At the end of April, the tank moved to the greenhouse. Fermentation begins when the mass is heated to a temperature above 20 degrees. A kitchen and a central heating battery will also do; Spanish heat, as it turned out, is not necessary for garum. By June 1, the fish pieces began to clearly and strongly soften. About a week bubbles appeared in the raw material, probably it was carbon dioxide from the fermentation of glycogen. In addition, the raw material has slightly increased in volume: therefore, when filling the container with fish, you need to leave at least 20 cm to the edge so that the garum does not crawl out.

Internet stories that a wild stench begins when cooking garum are nonsense. If you do everything right, then there is no rotting. When the garum stood in a greenhouse, even flies did not fly there, it smelled only next to the flask - fish with spices. The second time I made garum was in September, while the flask stood in the kitchen near the stove for two months, and none of the guests even knew that there was fish in the flask!

By mid-July, the contents of the flask turned into a puree-like mass; it makes no sense to keep raw materials for more than two months. I filtered the mass, and it turned out about 16 liters of primary garum - a brown puree-like mass with a fish-spicy smell. Next, I poured this mass into three-liter jars and put it in the cold in the cellar (you can also in the refrigerator) for six months.

At first I thought that this puree was garum (there is no word about this on the Internet). But it's not. In the cold, stratification begins: what was called chalex in Rome rose up - a dense mixture of proteins and fat, and a transparent liquid of light brown color remained below. This is the garum. I carefully pushed a thin tube through the chalex and carefully drained the garum. Since there were no Roman legionnaires, slaves and poor around me, I did not sell the remaining chalex to them, but sent it to the compost heap (good fertilizer, by the way). Formally, chalex is edible, but it quickly starts to taste bitter (fish oil is oxidized), and it also gives the food a painfully strong taste of fish. For Roman slaves, it may have been suitable, but for free Russians it is better to use only garum.

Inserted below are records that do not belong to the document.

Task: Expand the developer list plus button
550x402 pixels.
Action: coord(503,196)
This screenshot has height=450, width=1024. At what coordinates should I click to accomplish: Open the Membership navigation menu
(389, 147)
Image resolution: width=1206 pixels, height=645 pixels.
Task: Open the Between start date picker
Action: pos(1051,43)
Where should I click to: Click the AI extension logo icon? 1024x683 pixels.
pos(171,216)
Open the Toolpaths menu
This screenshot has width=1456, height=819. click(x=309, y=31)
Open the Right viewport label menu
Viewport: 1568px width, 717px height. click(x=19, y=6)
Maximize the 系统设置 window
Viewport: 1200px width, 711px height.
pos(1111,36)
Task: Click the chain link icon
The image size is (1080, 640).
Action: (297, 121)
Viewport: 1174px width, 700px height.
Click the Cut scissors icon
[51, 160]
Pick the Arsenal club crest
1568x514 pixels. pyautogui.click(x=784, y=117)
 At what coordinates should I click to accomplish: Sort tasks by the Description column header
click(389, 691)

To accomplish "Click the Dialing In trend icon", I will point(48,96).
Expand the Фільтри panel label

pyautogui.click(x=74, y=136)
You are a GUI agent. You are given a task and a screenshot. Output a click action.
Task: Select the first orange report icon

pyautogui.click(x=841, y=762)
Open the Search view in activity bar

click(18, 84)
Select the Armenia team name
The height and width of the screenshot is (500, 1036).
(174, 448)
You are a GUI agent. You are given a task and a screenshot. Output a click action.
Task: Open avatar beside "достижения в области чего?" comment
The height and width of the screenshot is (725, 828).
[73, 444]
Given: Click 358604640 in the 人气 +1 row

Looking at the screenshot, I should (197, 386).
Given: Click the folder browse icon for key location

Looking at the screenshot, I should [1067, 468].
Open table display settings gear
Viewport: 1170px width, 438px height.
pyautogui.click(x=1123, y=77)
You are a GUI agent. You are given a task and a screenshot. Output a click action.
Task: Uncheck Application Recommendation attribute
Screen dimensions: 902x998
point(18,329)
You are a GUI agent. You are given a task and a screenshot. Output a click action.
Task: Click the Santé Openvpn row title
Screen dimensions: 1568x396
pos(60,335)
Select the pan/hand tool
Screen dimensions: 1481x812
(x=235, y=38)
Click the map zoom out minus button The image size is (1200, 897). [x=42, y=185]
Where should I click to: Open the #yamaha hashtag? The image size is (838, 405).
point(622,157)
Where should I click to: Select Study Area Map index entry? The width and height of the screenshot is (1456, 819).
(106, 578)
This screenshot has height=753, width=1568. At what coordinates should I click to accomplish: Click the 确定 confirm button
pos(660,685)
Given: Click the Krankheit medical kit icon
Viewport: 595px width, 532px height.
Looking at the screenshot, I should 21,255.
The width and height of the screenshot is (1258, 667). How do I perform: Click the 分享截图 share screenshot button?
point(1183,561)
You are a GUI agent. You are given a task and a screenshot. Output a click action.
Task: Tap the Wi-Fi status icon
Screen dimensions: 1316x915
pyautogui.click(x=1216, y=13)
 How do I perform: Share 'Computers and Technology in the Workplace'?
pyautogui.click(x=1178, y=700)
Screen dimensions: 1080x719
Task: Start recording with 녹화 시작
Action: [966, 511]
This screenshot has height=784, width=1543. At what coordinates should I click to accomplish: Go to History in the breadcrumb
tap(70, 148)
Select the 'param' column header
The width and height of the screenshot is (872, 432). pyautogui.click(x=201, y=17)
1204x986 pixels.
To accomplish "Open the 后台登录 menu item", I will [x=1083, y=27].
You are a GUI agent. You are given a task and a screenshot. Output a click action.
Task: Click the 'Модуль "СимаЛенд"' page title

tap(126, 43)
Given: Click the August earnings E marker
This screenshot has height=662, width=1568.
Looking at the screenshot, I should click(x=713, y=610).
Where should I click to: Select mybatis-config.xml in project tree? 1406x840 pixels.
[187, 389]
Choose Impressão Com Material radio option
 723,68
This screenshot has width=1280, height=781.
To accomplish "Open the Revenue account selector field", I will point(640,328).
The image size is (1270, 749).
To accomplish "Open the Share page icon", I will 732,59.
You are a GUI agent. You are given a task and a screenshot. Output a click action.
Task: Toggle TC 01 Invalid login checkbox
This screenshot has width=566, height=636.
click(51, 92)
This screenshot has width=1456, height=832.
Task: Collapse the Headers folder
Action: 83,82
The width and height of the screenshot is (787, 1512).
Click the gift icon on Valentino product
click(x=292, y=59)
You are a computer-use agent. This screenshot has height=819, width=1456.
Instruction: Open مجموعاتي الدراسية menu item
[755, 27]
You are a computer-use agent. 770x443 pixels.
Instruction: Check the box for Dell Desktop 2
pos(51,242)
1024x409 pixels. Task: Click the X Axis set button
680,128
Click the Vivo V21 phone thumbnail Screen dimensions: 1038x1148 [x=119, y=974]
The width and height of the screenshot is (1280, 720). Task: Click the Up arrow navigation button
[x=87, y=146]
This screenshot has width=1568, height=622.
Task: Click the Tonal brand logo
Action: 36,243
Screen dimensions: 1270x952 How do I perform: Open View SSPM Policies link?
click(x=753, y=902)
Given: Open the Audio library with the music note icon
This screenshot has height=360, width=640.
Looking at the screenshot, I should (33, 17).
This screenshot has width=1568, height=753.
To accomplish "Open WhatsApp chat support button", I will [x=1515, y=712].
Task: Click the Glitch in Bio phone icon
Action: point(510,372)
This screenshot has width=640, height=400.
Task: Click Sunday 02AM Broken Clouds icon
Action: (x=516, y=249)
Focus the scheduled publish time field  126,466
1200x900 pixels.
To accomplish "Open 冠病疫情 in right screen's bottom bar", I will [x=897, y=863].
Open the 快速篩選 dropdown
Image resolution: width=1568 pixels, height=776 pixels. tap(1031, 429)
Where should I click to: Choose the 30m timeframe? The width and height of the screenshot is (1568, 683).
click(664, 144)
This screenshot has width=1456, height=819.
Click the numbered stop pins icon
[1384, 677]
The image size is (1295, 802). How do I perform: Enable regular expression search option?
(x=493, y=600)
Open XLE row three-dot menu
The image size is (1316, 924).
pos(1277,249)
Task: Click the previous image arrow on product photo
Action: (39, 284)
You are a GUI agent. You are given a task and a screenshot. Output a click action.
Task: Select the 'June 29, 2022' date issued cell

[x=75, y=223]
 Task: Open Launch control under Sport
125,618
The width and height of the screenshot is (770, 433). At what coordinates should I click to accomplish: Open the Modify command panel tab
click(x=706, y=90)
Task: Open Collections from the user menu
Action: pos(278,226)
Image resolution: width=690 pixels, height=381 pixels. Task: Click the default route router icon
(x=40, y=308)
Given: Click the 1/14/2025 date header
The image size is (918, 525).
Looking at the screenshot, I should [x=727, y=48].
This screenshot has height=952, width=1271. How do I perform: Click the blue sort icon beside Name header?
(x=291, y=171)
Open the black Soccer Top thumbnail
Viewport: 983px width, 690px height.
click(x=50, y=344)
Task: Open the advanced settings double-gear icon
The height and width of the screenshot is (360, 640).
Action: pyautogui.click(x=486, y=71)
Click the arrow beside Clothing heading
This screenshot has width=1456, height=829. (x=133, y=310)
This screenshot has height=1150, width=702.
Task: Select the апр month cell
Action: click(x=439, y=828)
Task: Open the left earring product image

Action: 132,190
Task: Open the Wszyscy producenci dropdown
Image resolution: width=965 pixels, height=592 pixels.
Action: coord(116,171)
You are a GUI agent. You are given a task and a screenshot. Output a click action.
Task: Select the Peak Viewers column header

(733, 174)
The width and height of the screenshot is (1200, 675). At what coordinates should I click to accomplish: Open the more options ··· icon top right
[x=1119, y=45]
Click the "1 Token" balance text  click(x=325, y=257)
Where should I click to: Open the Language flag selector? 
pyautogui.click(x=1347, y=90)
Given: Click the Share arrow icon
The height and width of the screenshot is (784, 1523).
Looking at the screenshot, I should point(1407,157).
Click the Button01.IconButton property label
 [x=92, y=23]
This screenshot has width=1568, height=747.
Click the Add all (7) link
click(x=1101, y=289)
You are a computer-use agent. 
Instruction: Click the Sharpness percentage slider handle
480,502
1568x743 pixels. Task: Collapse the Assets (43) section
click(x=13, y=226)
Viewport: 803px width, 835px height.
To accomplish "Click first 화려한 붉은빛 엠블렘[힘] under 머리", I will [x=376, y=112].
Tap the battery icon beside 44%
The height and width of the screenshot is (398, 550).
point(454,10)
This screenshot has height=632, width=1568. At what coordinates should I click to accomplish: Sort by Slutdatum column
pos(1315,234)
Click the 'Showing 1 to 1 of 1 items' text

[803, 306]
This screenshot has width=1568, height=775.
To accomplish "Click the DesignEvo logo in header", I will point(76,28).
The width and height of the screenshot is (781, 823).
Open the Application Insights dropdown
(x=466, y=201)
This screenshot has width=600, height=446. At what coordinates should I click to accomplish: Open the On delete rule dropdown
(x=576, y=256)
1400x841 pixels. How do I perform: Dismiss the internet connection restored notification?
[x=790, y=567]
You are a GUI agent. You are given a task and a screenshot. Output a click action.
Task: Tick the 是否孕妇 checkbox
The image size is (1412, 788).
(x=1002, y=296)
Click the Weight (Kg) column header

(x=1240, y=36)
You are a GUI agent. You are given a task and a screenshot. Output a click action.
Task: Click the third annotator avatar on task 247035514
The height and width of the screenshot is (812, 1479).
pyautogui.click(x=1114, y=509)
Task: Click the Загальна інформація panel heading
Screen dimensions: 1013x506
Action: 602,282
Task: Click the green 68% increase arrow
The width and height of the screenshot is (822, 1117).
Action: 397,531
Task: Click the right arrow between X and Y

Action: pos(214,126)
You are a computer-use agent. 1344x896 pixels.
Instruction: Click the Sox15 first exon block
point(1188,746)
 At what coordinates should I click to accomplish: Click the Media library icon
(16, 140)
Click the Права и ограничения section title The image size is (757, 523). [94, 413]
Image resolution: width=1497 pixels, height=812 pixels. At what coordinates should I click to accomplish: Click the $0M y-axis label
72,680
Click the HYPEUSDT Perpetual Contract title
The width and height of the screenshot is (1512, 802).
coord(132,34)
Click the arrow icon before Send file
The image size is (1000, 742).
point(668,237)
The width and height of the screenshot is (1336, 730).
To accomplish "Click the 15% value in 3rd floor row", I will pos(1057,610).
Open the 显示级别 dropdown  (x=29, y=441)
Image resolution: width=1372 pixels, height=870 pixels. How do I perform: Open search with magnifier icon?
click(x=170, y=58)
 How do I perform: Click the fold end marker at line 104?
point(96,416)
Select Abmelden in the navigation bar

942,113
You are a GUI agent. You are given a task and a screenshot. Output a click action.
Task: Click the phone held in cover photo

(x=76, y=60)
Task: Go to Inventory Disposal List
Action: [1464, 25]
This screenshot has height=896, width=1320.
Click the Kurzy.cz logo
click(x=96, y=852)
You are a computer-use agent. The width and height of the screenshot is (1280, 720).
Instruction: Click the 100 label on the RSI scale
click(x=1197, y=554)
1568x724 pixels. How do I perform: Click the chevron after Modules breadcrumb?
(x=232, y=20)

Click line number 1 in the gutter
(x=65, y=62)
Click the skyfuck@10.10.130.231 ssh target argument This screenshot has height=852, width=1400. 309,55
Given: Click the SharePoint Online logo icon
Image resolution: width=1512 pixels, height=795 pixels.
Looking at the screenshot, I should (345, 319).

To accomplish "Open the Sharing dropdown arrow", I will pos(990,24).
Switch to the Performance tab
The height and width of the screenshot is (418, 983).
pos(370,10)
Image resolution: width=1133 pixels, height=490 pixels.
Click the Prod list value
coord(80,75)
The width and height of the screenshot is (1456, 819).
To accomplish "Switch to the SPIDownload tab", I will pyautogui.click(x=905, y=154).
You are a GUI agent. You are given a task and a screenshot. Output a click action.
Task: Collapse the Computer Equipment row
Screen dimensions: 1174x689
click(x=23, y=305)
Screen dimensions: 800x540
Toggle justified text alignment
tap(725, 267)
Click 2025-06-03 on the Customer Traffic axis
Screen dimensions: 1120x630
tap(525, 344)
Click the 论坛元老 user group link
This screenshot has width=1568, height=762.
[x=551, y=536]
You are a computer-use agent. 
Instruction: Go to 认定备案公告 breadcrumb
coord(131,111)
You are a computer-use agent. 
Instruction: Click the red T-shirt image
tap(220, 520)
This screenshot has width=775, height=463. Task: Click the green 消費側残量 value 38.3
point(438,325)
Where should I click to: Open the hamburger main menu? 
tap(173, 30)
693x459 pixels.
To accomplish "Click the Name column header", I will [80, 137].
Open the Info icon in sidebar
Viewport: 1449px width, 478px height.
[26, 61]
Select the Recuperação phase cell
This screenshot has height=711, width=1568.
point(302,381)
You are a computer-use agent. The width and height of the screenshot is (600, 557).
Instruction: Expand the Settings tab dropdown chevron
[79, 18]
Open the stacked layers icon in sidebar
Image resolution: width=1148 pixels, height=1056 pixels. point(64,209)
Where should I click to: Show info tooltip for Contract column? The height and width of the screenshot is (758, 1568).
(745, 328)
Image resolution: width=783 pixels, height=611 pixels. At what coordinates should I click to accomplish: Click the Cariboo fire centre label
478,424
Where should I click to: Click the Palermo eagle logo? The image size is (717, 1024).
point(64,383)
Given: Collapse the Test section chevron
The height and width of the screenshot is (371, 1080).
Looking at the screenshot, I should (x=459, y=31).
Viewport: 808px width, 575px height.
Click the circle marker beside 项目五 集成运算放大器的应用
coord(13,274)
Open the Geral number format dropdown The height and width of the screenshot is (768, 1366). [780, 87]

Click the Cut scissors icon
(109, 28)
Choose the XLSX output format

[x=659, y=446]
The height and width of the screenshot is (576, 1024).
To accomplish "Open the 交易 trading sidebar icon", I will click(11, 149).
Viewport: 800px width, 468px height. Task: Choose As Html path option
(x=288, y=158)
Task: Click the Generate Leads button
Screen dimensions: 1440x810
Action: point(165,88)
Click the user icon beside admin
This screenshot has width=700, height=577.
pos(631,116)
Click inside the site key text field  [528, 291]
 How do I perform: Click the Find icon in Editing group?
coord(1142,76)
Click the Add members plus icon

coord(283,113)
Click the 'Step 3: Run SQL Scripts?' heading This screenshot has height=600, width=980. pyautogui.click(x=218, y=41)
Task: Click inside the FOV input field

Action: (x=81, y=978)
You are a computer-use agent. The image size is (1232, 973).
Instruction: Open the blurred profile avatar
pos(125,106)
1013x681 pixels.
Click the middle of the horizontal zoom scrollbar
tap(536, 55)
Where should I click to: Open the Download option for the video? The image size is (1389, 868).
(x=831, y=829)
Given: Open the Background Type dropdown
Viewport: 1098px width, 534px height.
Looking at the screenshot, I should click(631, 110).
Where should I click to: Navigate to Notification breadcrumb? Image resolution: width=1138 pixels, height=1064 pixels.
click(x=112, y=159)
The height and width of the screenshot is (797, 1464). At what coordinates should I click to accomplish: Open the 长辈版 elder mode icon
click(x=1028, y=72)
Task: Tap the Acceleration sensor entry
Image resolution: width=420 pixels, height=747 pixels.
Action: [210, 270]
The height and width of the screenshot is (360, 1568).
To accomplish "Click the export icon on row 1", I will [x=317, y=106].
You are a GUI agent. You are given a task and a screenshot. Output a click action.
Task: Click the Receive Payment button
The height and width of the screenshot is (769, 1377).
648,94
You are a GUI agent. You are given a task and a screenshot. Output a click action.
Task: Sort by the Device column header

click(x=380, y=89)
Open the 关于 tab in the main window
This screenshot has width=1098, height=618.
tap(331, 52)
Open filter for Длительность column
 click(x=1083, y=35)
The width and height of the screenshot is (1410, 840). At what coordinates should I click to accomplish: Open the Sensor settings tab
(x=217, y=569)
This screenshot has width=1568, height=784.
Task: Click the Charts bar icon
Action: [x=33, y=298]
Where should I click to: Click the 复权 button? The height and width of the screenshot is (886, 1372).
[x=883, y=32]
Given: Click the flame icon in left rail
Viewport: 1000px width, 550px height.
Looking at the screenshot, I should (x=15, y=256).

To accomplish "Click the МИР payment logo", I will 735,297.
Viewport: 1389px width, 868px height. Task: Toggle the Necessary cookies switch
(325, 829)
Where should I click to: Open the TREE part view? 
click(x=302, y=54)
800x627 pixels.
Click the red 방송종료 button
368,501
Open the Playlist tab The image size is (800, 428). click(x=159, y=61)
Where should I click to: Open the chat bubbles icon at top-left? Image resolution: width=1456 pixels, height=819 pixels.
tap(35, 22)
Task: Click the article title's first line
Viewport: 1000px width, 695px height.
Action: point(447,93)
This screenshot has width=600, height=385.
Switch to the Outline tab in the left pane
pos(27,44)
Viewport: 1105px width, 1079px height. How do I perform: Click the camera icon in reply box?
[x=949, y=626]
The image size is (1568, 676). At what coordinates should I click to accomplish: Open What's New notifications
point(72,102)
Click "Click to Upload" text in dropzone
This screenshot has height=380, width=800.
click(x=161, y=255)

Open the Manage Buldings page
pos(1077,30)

So the sauce was ready. I tried it raw: the aftertaste is like after a good dried fish, with a subtle flavor of spices. Garum, when properly prepared and salted, is unequivocally harmless even in its raw form, it can be stored for years in a cool place without special preservatives.

The sauce is not difficult to make and is a fun activity. The problem is different: in Russian and in most modern European cuisines, there are very few dishes for this sauce: buckwheat porridge or vegetable stew with a fishy aftertaste in the post is still an amateur. And Russians have not yet been accustomed to Vietnamese and other Asian cuisines, where such sauces are actively used.

I once fried horsemeat with garum; I didn't add any salt, just the sauce. While the meat is hot, the smell of fish is not felt; and tasty. But as soon as the meat cools down, the fried horse meat has a clear fishy taste.

Therefore, the only place where you can safely use it is salting fish intended for frying and smoking.

We cleaned the crucians, left them for 15 minutes in the sauce, rolled in flour, fried. Song!

Smoked mackerel, pre-soaked in garum, is simply magnificent. Gut the mackerel, fill the belly with a mixture of parsley and dill and pour the garum there. It will stand overnight or at least 4–5 hours, then it can be smoked (let the grass remain in the belly). One more song!

Why did I need all this? It was interesting. I have the audacity to say that this was the first historical culinary reconstruction of garum in Russia. I was driven by research and historical reenactment interest. It is a good and rewarding culinary experience. And how much fun brings only the squeamish look of the wife and her cries when she passes by, and you stir the fish in the kitchen in a flask.